In 1673 Pell met Leibniz in London, and was able to inform him that some of his mathematical work had been anticipated by François Regnaud and Gabriel Mouton. His devotion to mathematics seems to have interfered with his advancement in the Church and with his private life. For a time he was confined as a debtor in the King's Bench Prison. He lived, on the invitation of Dr Daniel Whistler, for a short time in 1682 at the College of Physicians, but died at the house of Mr Cothorne, reader of the church of St Giles-in-the Fields.

==Works==
Many of Pell's manuscripts fell into the hands of Richard Busby, master of Westminster School, and afterwards came into the possession of the Royal Society; they are still preserved in nearly forty folio volumes in the British Library, which contain, not only Pell's own memoirs, but much of his correspondence with the mathematicians of his time.

His chief works are:
- Astronomical History of Observations of Heavenly Motions and Appearances (1634)
- Ecliptica prognostica (1634)
- An Idea of Mathematicks (1638)
- Controversy with Longomontanus concerning the Quadrature of the Circle (1646?)
- A Table of Ten Thousand Square Numbers (fol.; 1672).

The Idea was a short manifesto. It made three suggestions: a mathematical encyclopedia and bibliography; a complete mathematics research library and collection of instruments, with state sponsorship; and a three-volume comprehensive set of mathematical textbooks, able to convey the state of the art to any scholar.

==Family==
John Pell's brother, Thomas Pell (1612/3–1669), was a physician who emigrated to New England in the 1630s.

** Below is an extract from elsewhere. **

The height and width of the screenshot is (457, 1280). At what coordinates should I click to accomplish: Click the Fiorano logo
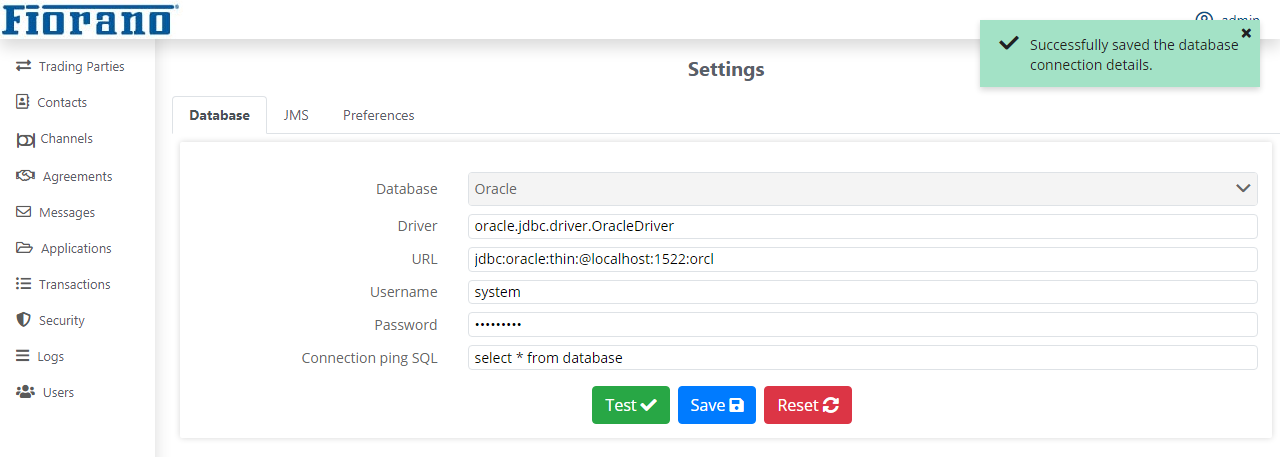[90, 18]
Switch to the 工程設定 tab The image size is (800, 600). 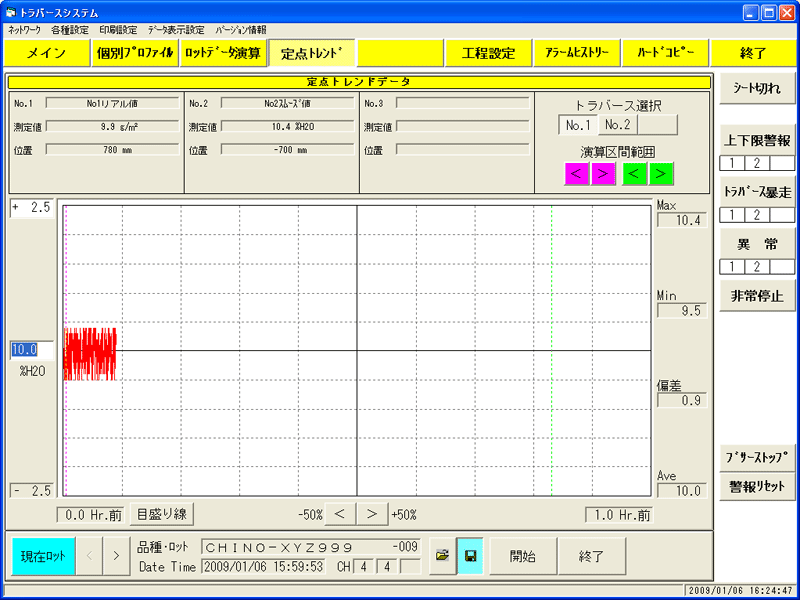(x=488, y=53)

In 1654, Thomas Pell signed a treaty with Chief Wampage and other Siwanoy Indian tribal members that granted him 50000 acre of tribal land, including all or part of the Bronx and land to the west along Long Island Sound in what is now Westchester County, extending west to the Hutchinson River and north to Mamaroneck. Having no children, he left his estate to his nephew Sir John Pell (1643–1702), one of the mathematician's four sons, who travelled from England to New York and took up residence there as the first Lord of the manor of Pelham. His descendants have continued to be prominent in American polity, including Ambassador and U.S. Representative Herbert Pell and U.S. Senator Claiborne Pell. Philip Pell II built Pelhamdale at Pelham Manor, New York about 1750, and another descendant, Stephen Hyatt Pell, restored Fort Ticonderoga, New York in 1909 and formally opened it to the public. (William Ferris Pell had bought the Fort and surrounding lands in 1820, and used the property as a summer retreat.)

Yet another of John Pell's American descendants, Morris Birkbeck Pell, graduated as senior wrangler in mathematics at Cambridge University in 1849 and emigrated to Australia in 1852 to become the first professor of mathematics and natural philosophy at the newly inaugurated University of Sydney.